Après Dracula, Chantons sous la pluie et tant d’autres succès, le binet X-Broadway a frappé fort cette année avec Wonderland (une plongée musicale dans l’univers fantasmagorique de Lewis Carroll). Trois représentations, trois soirées magiques : les 3, 6 et 8 avril 2026 resteront gravés dans la mémoire des spectateurs comme dans celle des artistes en herbe de l’X.

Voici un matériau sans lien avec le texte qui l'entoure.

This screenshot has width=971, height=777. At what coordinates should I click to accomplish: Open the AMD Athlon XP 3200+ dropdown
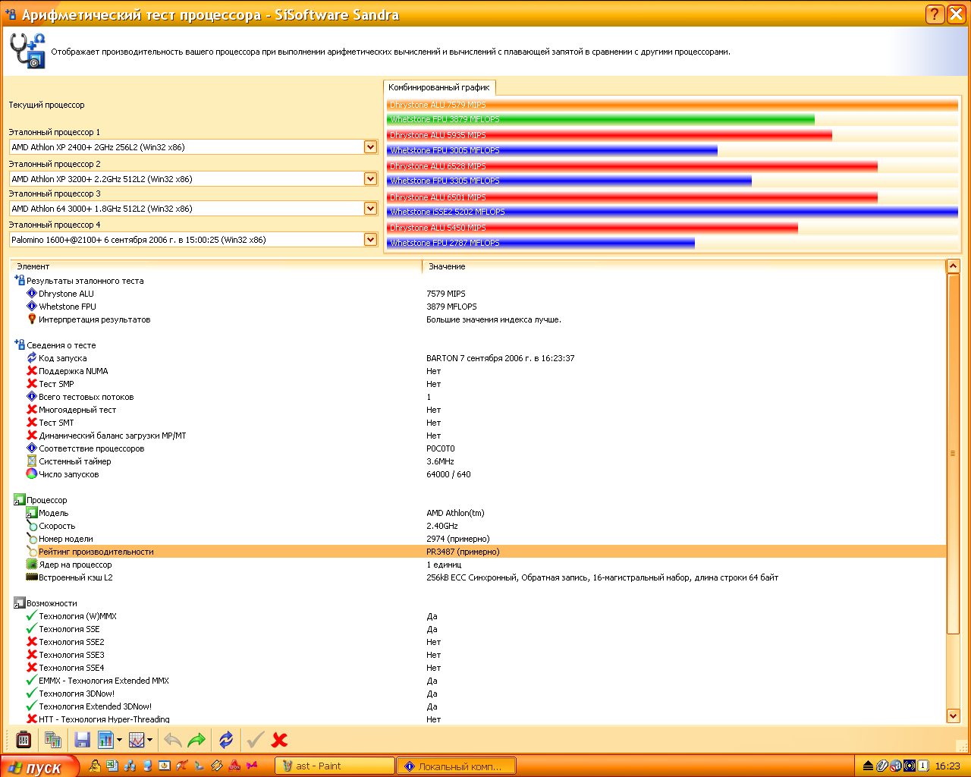pos(370,179)
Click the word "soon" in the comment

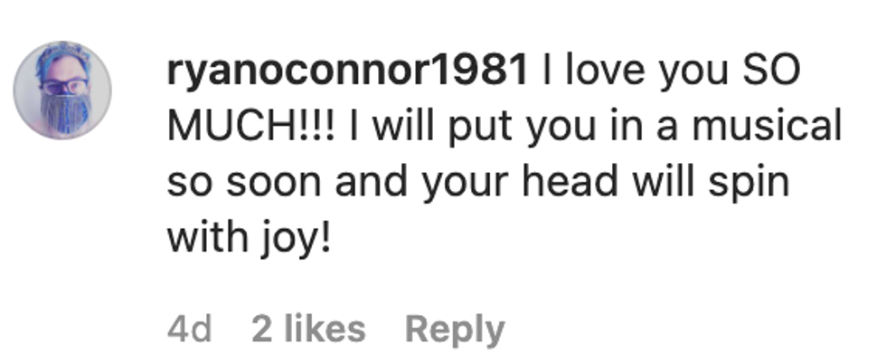[275, 182]
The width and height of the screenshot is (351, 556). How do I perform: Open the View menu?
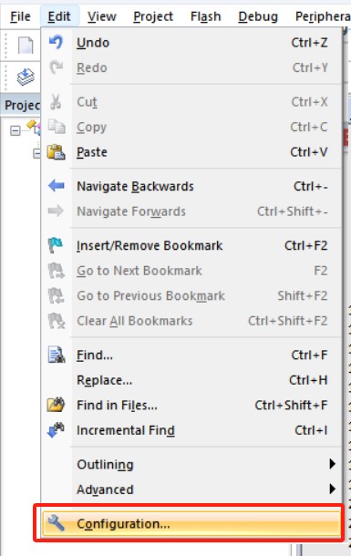(x=102, y=16)
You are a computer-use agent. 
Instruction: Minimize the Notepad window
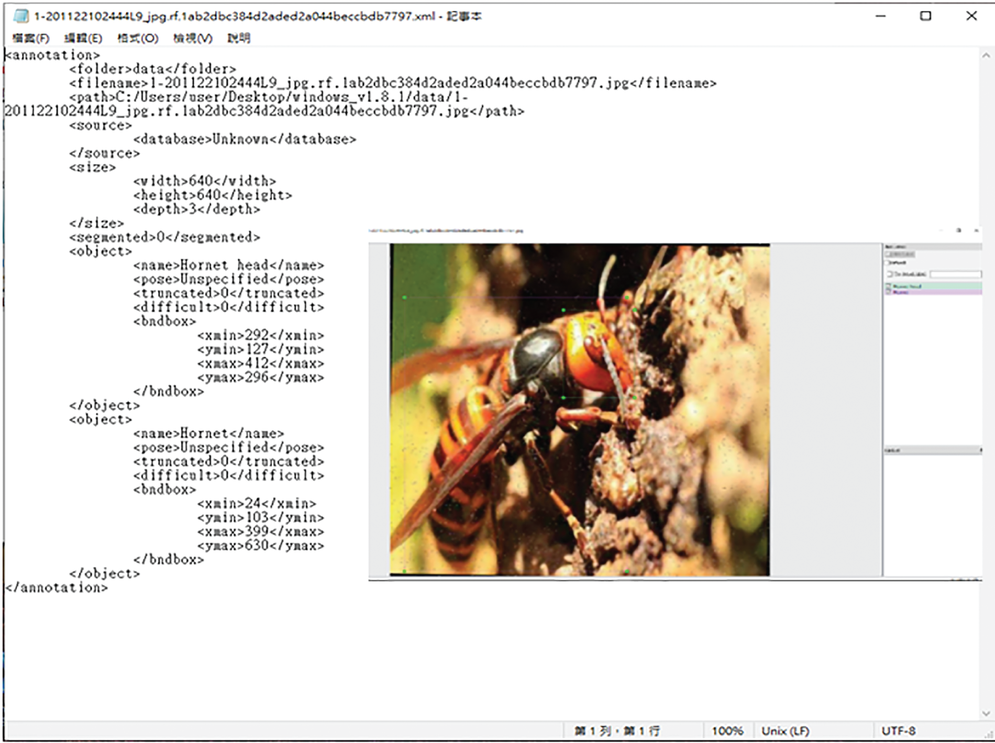tap(881, 16)
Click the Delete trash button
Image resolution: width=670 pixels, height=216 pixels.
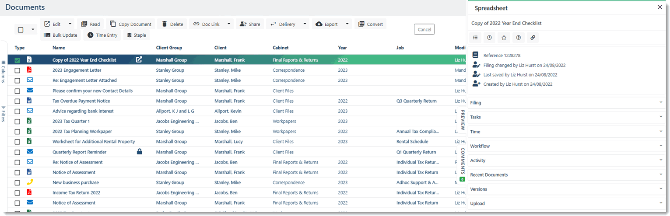[172, 24]
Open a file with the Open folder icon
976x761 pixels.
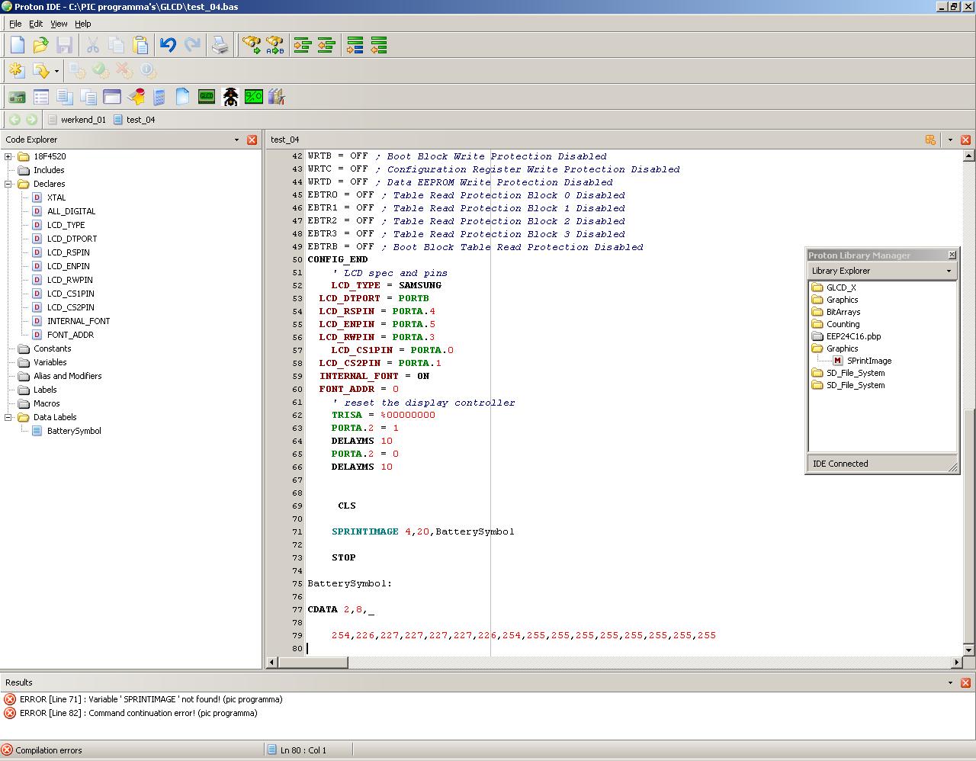point(40,46)
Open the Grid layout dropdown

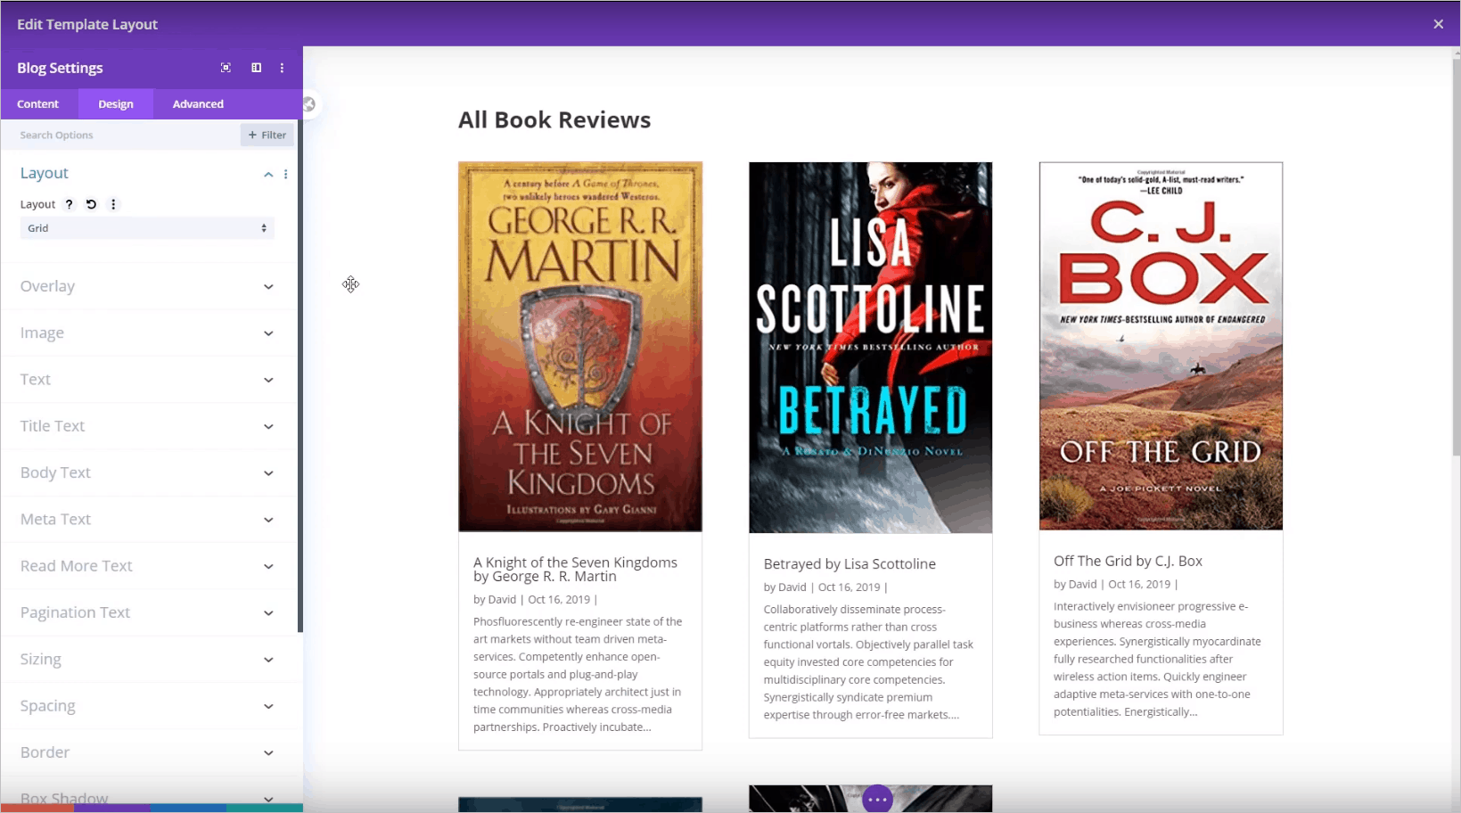point(147,228)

Créé en 2012 par les X12, X-Broadway perpétue chaque année cette belle aventure : monter de toutes pièces une comédie musicale entièrement portée par les élèves de l’École polytechnique. Pendant près d’un an, une centaine d’étudiants ont conjugué leurs talents pour faire vivre ce projet hors normes. Comédie, danse, chant, mise en scène, décors, costumes, lumières, communication (chaque pôle a apporté sa pierre à l’édifice). Une preuve supplémentaire que la rigueur scientifique et la sensibilité artistique ne sont pas seulement compatibles (elles se nourrissent mutuellement).
Le spectacle
Wonderland a de particulier qu’elle a été crée de A à Z par le binet. Le pôle comédie entièrement écrit la pièce, le pôle musique a réinterprété bon nombre de musique, et les chorégraphes ont conçu des tableaux taillés sur mesure pour une troupe d’une trentaine de danseurs. Le résultat ? Un spectacle vibrant, drôle, émouvant, où l’Alice du XXIe siècle a entraîné le public dans un Pays des Merveilles repensé avec l’inventivité et la malice qui caractérisent les polytechniciens.

La première
Vendredi 3 avril ouvrait le bal avec la première (ce moment suspendu où des mois de répétitions se cristallisent enfin sous les projecteurs). Lundi 6 avril, la troupe a confirmé l’essai devant une salle comble, prouvant que la magie de la première n’était pas un accident. Et mercredi 8 avril est venu clore le triptyque en apothéose, dans une ambiance électrique avec les camarades des promotions jône et roûje où acteurs et spectateurs ne voulaient pas voir tomber le rideau.
Le succès
Familles, amis, camarades de promotion, anciens élèves, curieux du plateau de Saclay : le public est venu en nombre saluer la performance d’une troupe qui, rappelons-le, n’a rien d’une compagnie professionnelle. Tous ces étudiants ont mené ce projet en parallèle d’une scolarité d’ingénieur particulièrement exigeante.

À l’année prochaine pour de nouvelles aventures sur les planches du plateau. Curiouser and curiouser, comme dirait Alice.